Successful stories of Upgrad and Chegg are examples of ventures that managed to sustain their user base post covid as well.
Post-Covid as well! Seems like a big mark
While others were falling, how did they manage to rise?
One simple answer – They identified the gaps in traditional education. Filled them. Sustained the user base through constant improvements. Made schools/colleges their biggest facilitators and not competitors.
Sounds huge? Let us know more about that.
A PATH TO SUSTENANCE FOR ED TECH POST COVID
Mass dropouts, lack of physical classes! These immediate effects of covid-induced lockdown did widen the education gap. Most of us, if not all were left with a pessimistic feeling.
But, we were rescued. Weren’t we? By these ed-tech firms.
From add-on courses to skill enhancement, there was not one area left we didn’t try our hands in. But, what happened now? Do we not need them?
There is always going to be some level of a gap in traditional education and Ed techs can help us fill those gaps.
Maybe by not competing but collaborating. Let our know-how
Building Ed-tech into the existing curriculum
The importance of academics in Indian education. How can that be ruled out?
But, with limited colleges, and ever-increasing competition, students are left to perish under the huge “skill diversification” gap. With around 92% of employees reporting a skill gap in the country. 
It wouldn’t be a stretch to term Ed Tech firms as the real saviors here. But that depends upon how well they channel the demand and sustain it with constant innovation.
How can they?
By using technology at its best – Using technological disruption, they can very well reduce the faculty labor cost.
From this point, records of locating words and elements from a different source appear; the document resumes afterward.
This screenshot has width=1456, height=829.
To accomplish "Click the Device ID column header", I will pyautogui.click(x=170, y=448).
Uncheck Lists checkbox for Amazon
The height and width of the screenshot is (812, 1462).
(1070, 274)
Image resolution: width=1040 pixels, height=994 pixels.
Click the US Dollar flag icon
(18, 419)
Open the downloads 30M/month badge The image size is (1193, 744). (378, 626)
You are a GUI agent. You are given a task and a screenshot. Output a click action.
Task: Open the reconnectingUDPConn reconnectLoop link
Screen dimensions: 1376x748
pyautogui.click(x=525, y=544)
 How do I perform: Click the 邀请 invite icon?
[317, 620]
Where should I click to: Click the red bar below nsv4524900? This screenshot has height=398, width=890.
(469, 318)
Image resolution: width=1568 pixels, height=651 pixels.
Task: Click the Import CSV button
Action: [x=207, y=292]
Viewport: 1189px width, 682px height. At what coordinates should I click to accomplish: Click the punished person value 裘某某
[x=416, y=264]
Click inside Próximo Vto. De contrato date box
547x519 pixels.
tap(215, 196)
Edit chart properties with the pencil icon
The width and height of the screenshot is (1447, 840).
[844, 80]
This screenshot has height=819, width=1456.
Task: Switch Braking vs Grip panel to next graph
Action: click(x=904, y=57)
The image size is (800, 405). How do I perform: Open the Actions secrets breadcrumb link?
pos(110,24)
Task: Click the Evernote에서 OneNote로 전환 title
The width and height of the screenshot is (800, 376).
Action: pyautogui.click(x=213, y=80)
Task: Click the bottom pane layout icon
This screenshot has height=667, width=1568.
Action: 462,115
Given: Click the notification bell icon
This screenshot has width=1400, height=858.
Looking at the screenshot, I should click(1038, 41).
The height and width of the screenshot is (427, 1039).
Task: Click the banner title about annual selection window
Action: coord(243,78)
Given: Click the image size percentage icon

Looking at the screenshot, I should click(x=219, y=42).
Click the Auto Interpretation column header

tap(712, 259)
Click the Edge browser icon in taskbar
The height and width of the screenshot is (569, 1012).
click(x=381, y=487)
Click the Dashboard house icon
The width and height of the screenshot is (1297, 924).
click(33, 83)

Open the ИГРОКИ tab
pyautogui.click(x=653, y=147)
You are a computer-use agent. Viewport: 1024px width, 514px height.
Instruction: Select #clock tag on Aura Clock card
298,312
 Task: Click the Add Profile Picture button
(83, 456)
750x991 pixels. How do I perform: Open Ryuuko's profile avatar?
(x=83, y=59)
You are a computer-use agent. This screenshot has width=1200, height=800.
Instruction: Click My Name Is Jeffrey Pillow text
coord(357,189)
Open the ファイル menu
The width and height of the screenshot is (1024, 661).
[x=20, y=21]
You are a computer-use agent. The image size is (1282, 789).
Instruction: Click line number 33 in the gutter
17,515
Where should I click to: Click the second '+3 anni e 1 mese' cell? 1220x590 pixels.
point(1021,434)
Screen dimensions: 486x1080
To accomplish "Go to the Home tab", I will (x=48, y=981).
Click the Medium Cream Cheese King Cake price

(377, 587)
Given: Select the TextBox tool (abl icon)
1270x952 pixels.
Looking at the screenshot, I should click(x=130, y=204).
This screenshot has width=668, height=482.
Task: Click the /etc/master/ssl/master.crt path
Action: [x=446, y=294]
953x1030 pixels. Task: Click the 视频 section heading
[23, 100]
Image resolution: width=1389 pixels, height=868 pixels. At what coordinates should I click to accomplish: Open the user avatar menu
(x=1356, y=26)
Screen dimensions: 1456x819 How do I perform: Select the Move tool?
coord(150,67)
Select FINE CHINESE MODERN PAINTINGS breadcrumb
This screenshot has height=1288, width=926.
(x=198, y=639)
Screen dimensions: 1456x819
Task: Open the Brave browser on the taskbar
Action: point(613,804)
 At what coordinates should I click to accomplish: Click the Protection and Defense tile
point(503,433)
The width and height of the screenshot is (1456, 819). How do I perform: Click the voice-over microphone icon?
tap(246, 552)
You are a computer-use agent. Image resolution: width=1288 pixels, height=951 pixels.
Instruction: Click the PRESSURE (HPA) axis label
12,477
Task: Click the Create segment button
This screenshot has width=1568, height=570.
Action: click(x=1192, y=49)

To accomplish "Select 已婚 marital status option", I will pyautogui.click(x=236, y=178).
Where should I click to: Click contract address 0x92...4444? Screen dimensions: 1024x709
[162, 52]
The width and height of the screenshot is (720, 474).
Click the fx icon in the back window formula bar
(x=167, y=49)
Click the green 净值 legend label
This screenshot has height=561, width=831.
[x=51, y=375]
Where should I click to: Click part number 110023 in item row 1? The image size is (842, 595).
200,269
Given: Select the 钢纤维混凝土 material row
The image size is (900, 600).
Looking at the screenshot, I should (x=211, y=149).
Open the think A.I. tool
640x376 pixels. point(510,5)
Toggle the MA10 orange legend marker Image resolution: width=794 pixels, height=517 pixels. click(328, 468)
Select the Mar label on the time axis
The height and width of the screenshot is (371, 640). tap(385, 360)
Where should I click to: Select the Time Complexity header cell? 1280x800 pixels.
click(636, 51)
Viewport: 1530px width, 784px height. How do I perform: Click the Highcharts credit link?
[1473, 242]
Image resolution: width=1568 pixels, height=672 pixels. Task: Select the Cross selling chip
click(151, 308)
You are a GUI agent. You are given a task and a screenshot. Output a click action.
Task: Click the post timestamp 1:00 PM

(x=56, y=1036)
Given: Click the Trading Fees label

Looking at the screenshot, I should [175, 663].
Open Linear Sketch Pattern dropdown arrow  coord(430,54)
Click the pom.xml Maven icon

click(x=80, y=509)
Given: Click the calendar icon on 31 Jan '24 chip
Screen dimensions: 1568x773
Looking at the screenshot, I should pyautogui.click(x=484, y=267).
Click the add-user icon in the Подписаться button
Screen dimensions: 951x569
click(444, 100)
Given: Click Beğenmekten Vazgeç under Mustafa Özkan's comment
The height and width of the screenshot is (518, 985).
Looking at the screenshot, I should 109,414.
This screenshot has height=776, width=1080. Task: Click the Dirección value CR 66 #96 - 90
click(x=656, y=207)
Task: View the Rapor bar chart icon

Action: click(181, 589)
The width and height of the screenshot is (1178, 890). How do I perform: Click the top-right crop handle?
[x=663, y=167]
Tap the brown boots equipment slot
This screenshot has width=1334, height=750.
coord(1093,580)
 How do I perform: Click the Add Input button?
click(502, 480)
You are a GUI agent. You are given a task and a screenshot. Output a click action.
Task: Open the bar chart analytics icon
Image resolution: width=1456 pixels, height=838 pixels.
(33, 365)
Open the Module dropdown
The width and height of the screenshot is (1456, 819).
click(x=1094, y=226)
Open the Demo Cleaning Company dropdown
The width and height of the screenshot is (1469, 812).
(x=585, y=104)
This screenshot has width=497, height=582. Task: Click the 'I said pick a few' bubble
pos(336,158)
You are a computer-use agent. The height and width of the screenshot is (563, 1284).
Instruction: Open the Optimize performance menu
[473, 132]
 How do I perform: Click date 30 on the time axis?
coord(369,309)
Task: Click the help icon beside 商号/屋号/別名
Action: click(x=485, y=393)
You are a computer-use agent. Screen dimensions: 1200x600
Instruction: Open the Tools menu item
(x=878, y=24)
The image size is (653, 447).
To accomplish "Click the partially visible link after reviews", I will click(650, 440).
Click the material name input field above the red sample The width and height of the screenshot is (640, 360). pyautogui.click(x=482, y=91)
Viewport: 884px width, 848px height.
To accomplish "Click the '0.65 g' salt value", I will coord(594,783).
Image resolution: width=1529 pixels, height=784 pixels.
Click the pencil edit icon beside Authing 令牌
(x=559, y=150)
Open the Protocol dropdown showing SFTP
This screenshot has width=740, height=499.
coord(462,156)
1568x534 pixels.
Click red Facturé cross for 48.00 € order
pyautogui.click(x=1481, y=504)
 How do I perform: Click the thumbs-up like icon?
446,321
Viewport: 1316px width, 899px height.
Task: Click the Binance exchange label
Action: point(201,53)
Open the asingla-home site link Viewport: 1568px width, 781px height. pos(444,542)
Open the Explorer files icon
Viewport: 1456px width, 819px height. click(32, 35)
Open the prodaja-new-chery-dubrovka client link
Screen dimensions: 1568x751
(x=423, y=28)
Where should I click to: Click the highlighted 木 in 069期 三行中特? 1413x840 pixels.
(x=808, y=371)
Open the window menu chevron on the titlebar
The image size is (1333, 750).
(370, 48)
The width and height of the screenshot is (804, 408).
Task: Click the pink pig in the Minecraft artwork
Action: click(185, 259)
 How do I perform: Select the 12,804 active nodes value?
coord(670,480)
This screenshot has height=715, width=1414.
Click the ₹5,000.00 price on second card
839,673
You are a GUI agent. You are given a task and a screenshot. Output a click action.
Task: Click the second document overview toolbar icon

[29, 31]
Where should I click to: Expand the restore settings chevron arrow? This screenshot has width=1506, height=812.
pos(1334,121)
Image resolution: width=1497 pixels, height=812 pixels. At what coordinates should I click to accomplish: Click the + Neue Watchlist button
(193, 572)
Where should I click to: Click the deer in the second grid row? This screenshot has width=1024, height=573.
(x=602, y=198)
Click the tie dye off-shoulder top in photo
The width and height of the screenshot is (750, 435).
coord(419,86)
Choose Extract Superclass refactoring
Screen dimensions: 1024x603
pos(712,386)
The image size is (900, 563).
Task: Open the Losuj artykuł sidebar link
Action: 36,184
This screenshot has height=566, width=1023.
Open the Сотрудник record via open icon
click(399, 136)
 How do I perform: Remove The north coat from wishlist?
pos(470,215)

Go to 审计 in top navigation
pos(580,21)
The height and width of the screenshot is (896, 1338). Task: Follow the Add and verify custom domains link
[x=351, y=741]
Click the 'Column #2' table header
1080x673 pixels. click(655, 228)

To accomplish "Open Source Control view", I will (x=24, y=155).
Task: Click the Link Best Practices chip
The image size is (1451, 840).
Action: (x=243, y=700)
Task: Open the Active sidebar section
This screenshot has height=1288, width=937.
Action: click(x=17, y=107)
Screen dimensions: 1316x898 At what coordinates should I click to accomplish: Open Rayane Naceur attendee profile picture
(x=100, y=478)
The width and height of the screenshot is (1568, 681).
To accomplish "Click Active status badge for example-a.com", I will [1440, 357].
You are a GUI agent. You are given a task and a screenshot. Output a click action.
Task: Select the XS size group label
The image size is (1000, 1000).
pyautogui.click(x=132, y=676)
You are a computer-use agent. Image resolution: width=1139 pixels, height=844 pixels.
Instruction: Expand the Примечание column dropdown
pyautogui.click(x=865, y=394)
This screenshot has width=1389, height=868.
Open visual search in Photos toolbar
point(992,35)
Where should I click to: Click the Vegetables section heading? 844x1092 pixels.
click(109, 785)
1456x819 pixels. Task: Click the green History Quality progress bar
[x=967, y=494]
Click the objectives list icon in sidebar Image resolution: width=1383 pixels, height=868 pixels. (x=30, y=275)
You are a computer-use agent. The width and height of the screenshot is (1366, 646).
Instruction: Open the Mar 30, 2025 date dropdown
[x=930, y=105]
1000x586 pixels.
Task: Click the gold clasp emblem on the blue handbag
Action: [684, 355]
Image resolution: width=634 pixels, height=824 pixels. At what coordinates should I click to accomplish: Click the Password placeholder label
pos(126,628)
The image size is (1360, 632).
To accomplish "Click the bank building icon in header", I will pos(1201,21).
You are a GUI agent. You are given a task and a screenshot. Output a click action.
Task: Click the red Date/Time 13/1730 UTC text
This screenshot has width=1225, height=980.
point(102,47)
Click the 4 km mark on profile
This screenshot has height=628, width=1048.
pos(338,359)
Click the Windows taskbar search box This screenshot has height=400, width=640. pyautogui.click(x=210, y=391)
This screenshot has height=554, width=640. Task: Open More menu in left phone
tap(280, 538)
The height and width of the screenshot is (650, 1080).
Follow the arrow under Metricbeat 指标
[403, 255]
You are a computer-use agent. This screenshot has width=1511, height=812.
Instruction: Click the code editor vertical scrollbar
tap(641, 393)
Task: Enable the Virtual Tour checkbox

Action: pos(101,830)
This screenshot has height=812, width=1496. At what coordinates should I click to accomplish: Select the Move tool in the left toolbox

This helps them offer the courses at competitive pricing.
Wait, will that not put them in a strife competition with educational institutes?
Not at all. Many early-age ed-tech startups are collaborating with institutes like IIT Madras to facilitate skill development courses as a part of the curriculum.
Initiatives like NEP and forums like NETF foster a supportive environment for those collaborations. Leveraging this opportunity in the given area can ensure a sustained market expansion. 
Seems like such a revolution in democratizing education!
Indeed it is.
And a path for Digital Inclusion as well. Let our know-how.
It is all about inclusion
The biggest lesson from the above-mentioned startups would be – Strengthening the existing workforce.
The spree of hiring tech-savvies only to lay them off later unfolded one major learning – Try training your existing workforce. Try that before you start releasing vacancies not needed. And positions, your firm cannot sustain.
The first step to do that is – recognizing the importance of professional development in the current staff. And just a few months of training to fill up the pedagogical gap.
Looks like it is not all gloomy about Ed-tech!
As long as you have an effective strategy, certainly not.
THE WAY FORWARD
By now, we for sure know the potential of Ed Tech startups. Whether or not we harness it to the best, will depend on how well we fill the gap, innovate and most importantly, persuade.
And by the way, Have you heard about the recent Vedantu’s Influencer campaign? An interesting campaign you would call it. Wherein in mom influencers drove parents’ interest in coding. 
This is just an example of using the one tool right – Marketing
how the right marketing just with the right people brings about the much-needed persuasion.
Similarly, there are many tools left to explore. Whether or not we deploy them to their best depends upon our lessons from the fallout of above mentioned Ed Tech firms.
It will happen when we supplement the learning process with innovation and experimentation while also not losing the ethos and inclusion.
For sure, the biggest lesson from the fallout!